Problem> Give again the entries below exactly, beginning at the first line and ending at the line with "2005 [link] (499, 451)".

-------- Data for this task

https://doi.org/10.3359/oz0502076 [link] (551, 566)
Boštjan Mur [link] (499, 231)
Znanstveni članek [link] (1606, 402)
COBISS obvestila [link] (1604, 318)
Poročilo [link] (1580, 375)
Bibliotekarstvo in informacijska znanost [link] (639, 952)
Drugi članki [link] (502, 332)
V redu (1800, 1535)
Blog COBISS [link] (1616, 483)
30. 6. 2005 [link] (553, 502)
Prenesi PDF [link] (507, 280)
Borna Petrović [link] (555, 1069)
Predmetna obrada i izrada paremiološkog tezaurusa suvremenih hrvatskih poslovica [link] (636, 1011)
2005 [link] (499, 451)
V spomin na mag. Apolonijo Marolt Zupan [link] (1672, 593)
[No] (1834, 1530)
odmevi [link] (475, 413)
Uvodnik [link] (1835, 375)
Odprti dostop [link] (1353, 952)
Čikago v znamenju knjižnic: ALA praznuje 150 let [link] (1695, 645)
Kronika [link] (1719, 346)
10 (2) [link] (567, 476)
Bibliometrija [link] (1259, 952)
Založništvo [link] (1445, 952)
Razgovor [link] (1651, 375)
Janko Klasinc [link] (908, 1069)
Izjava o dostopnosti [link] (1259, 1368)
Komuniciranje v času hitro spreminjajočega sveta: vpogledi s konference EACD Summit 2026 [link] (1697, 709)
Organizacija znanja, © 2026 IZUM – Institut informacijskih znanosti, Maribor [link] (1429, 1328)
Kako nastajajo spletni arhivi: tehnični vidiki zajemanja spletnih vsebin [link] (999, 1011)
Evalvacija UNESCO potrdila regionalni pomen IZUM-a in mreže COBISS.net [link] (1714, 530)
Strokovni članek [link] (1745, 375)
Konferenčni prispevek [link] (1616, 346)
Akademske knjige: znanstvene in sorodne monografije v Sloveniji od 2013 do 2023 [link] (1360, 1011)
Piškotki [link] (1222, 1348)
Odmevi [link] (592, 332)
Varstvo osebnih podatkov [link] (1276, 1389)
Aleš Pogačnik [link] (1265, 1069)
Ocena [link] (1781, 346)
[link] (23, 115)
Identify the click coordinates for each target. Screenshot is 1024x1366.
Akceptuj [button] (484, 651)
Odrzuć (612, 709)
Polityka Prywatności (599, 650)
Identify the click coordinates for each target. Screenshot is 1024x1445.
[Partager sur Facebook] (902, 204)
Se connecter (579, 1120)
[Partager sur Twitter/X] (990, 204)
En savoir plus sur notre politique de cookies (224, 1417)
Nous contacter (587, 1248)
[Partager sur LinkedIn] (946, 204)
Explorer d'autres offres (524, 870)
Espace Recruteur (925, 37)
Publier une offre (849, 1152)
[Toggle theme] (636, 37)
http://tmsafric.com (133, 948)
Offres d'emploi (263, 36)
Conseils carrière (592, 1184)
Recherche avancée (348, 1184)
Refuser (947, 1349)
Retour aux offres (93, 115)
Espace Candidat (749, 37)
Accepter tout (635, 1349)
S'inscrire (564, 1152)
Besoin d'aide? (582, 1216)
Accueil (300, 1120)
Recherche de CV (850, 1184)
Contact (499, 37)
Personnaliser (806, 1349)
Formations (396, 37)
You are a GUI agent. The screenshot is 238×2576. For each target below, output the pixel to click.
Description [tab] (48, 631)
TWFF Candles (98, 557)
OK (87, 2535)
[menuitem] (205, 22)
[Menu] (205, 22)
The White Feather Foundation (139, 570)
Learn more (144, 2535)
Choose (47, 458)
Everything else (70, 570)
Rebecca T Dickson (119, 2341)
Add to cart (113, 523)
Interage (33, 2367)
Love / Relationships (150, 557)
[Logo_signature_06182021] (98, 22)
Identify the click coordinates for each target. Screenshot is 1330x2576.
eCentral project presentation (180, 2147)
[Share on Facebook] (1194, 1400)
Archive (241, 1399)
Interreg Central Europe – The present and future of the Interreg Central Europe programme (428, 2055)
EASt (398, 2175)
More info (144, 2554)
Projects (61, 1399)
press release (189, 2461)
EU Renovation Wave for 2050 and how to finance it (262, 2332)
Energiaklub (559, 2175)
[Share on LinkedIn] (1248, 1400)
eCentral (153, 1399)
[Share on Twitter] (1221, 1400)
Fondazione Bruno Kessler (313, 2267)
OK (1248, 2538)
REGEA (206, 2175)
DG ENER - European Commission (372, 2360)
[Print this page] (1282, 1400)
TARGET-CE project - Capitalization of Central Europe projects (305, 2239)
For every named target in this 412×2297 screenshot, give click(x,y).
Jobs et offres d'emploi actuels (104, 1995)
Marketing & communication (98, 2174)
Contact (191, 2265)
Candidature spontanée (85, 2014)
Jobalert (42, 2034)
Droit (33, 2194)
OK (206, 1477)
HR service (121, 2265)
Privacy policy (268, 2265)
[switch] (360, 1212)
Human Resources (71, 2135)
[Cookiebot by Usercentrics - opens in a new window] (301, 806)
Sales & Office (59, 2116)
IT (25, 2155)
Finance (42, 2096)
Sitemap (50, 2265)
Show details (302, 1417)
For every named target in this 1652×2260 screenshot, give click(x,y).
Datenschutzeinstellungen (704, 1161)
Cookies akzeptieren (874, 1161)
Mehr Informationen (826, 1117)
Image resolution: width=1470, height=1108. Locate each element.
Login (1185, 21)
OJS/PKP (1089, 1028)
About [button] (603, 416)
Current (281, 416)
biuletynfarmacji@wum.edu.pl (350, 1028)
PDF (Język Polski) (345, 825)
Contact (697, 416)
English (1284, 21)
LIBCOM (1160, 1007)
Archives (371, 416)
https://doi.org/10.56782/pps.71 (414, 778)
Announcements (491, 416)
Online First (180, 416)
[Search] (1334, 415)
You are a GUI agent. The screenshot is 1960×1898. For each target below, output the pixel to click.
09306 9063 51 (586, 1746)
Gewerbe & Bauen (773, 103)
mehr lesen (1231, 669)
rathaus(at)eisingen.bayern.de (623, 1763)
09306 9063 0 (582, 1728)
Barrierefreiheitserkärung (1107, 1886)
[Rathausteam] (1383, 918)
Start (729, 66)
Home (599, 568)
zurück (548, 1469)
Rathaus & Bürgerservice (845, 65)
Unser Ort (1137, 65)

----------------

Your solution>
https://doi.org/10.3359/oz0502076 [link] (551, 566)
Boštjan Mur [link] (499, 231)
Znanstveni članek [link] (1606, 402)
COBISS obvestila [link] (1604, 318)
Poročilo [link] (1580, 375)
Bibliotekarstvo in informacijska znanost [link] (639, 952)
Drugi članki [link] (502, 332)
V redu (1800, 1535)
Blog COBISS [link] (1616, 483)
30. 6. 2005 [link] (553, 502)
Prenesi PDF [link] (507, 280)
Borna Petrović [link] (555, 1069)
Predmetna obrada i izrada paremiološkog tezaurusa suvremenih hrvatskih poslovica [link] (636, 1011)
2005 [link] (499, 451)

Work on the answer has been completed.